» **Work instruction**: Scan the entries line by line and return those with "That".

» **Supplied entries**:
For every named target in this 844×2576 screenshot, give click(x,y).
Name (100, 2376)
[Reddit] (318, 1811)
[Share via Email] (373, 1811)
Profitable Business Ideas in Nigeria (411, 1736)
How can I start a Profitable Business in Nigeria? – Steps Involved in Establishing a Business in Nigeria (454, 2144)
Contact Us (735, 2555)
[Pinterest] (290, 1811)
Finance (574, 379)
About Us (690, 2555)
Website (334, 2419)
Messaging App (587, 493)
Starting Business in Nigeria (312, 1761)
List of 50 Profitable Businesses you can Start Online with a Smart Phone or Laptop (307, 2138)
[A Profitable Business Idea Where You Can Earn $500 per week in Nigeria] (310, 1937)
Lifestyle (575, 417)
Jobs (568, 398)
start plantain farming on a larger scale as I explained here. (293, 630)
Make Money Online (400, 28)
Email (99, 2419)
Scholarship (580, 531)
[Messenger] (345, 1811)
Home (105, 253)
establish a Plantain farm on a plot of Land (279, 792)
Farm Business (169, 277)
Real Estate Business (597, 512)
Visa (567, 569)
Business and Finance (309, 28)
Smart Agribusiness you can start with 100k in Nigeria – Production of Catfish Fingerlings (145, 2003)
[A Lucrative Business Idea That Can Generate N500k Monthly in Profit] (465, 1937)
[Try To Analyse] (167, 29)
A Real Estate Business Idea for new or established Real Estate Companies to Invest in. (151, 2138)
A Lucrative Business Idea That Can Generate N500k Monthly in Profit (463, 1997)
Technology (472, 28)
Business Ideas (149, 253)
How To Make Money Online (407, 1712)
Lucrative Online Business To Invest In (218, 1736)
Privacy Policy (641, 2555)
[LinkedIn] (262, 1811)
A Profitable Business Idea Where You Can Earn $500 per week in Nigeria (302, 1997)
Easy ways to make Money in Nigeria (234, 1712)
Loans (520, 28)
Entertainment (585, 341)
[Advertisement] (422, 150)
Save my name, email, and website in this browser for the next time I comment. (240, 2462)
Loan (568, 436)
==
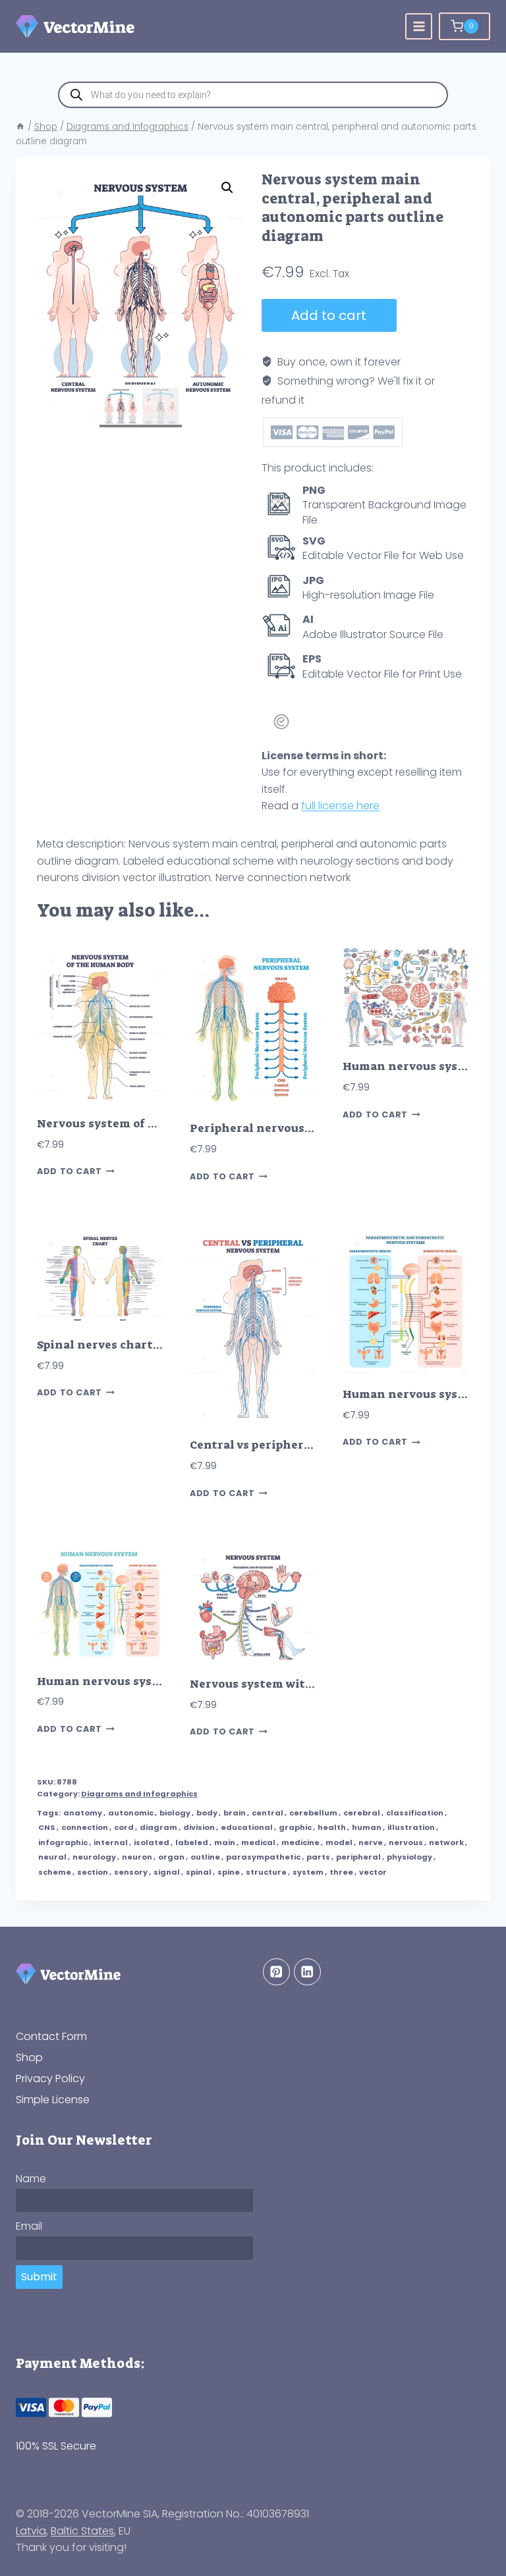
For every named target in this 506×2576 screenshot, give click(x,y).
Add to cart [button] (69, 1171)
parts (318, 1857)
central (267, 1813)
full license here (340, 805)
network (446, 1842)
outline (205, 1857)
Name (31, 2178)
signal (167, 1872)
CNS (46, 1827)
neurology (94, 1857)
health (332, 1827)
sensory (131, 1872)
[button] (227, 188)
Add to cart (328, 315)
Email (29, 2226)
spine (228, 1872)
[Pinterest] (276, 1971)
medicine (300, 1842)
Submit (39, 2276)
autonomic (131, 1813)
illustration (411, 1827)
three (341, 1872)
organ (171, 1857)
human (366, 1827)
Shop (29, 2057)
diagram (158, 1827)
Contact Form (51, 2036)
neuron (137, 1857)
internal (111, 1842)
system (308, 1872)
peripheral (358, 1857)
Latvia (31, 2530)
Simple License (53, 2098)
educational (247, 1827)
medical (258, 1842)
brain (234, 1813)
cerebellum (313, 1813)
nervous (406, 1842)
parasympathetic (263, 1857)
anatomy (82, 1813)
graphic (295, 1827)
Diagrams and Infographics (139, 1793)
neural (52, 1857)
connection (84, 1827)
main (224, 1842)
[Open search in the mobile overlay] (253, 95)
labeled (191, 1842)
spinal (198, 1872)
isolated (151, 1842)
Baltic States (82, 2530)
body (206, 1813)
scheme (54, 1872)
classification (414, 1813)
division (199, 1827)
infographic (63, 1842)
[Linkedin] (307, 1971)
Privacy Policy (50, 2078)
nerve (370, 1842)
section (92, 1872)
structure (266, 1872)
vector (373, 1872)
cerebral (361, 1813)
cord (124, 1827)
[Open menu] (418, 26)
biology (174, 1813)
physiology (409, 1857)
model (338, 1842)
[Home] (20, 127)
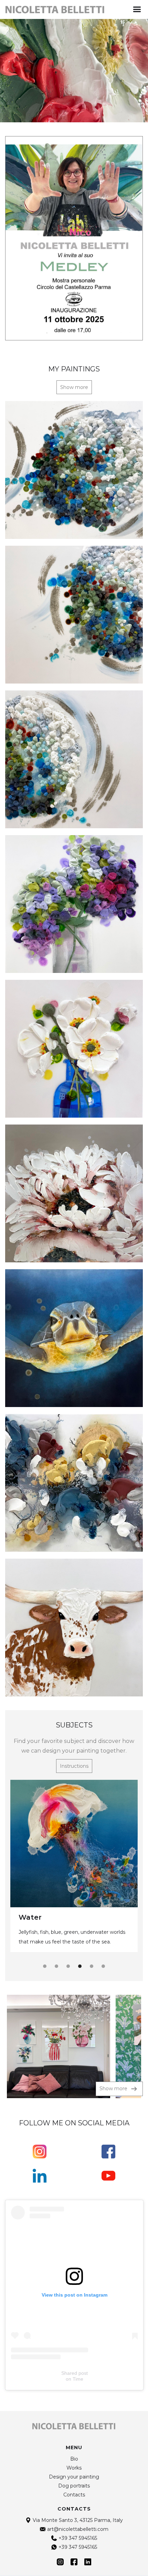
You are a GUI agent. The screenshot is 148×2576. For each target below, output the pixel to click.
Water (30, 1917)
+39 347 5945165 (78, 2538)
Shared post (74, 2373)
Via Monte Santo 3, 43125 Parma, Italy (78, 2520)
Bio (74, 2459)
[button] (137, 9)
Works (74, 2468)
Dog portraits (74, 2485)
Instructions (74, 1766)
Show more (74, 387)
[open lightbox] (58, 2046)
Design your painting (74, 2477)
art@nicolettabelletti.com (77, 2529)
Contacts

» **Answer for this exercise**:
[A Lucrative Business Idea That Can Generate N500k Monthly in Profit] (465, 1937)
A Lucrative Business Idea That Can Generate N500k Monthly in Profit (463, 1997)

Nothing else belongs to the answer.